Posted: December 13th, 2018, 9:28 am
by mister.shoes
Huh. Why the no?

Edit: I work just west of here and if I am late leaving the office it's almost eerie just how desolate everything is. The brewery is always hopping, but everything else is completely vacant. Even Subway/Caribou/Starbucks/Cheetah Pizza are virtually empty. Adding residential seems like it would be a great way to extend the habitable hours of this corner of Edina.

Re: Edina – General Topics

Posted: December 13th, 2018, 12:53 pm
by Multimodal
Taco Loco or whatever is always busy when I go there.

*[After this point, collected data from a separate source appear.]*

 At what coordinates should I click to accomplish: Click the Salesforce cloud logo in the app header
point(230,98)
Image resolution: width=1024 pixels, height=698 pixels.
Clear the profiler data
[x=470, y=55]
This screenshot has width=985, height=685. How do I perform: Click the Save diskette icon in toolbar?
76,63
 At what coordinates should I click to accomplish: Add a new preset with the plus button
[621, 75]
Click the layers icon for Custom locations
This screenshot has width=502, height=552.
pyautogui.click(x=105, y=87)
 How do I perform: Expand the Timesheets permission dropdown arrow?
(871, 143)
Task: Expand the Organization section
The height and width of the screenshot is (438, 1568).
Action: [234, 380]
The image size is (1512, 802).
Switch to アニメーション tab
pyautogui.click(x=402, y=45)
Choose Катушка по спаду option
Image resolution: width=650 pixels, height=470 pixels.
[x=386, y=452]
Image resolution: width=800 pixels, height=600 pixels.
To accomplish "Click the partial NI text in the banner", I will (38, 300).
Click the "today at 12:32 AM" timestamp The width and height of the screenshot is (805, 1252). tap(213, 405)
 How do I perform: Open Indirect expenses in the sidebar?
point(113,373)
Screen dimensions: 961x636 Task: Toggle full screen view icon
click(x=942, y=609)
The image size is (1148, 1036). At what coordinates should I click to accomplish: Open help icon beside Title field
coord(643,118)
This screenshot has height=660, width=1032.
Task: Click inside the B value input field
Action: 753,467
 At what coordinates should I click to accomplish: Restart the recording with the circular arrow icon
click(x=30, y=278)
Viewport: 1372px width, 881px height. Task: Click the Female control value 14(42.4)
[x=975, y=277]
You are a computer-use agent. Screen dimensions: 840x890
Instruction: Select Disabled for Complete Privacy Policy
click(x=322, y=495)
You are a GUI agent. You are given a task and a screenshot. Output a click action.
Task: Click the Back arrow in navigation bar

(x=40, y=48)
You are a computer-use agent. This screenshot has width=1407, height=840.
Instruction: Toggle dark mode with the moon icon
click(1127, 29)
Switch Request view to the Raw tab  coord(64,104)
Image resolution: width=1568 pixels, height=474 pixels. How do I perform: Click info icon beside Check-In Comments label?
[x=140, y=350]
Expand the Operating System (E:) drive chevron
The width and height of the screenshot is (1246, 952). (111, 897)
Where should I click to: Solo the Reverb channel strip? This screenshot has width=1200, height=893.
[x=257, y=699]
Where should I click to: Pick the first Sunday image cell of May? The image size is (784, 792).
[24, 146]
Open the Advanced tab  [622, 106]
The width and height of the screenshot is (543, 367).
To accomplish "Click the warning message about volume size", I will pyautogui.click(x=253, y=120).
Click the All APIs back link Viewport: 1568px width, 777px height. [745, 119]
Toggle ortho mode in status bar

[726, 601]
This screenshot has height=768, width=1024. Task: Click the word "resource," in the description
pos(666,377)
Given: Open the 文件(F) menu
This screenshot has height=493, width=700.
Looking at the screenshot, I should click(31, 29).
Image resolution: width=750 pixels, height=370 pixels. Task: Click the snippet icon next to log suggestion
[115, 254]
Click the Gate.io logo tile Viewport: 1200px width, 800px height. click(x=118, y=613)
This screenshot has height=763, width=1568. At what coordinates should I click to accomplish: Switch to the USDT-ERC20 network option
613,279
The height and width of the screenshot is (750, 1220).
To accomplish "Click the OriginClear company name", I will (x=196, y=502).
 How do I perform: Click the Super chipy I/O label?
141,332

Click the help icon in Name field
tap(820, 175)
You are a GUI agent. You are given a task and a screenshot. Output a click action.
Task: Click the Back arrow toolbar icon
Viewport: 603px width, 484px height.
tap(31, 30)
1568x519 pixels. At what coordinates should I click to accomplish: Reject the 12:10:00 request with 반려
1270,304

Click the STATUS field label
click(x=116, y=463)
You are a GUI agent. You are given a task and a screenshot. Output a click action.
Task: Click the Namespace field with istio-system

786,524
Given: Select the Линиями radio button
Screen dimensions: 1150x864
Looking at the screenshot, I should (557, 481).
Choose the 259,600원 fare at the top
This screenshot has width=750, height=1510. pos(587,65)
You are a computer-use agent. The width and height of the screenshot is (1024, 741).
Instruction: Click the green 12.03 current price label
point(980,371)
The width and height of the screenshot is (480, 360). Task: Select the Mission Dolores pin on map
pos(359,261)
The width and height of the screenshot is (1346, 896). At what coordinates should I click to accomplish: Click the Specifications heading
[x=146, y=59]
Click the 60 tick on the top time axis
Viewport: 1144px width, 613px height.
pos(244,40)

There was a lot of interest in the project, and a few accolades, but the consensus was it was premature, as the city had not considered residential there, and it will now be studied. It would also be a lonely island of residential without a more… comprehensive plan.

Edina – General Topics

Posted: February 7th, 2019, 7:34 pm
by Anondson
Former dry cleaning business near Cahill and W 70th proposed for 62 affordable apartment units. East Edina Housing Foundation bought the property and is working with MWF to develop it.

https://finance-commerce.com/2019/02/mw ... partments/

If I’m placing the building correctly the back of this would have the Nine Mile Creek Trail. Direct access would be nice.

Re: Edina – General Topics

Posted: February 8th, 2019, 10:38 am
by MNdible
Looks like this is across the street from Nine Mile Creek. I don't know the area very well, but it doesn't look like there are any nearby access points.

Re: Edina – General Topics

Posted: February 8th, 2019, 11:04 am
by DanPatchToget
Here's the site-https://www.google.com/maps/@44.8752732 ... a=!3m1!1e3

The south side of 70th Street doesn't have a sidewalk to access the trail from the west, which is dumb considering the beaten down path there is along the road which I've used a few times.

I'll also throw in the fact there is a potential commuter rail line right next to it (hint hint nudge nudge).

Re: Edina – General Topics

Posted: April 11th, 2019, 7:36 pm
by sdho
Anti-growth quasi-PAC has formed to oppose the Edina comp plan and lobby to "kick the bums out" in the next election cycle:

https://www.wecandobetteredina.org/

They don't name their organizers, and the address the provide is in Eden Prairie. (Seemingly office of the communication consultant.)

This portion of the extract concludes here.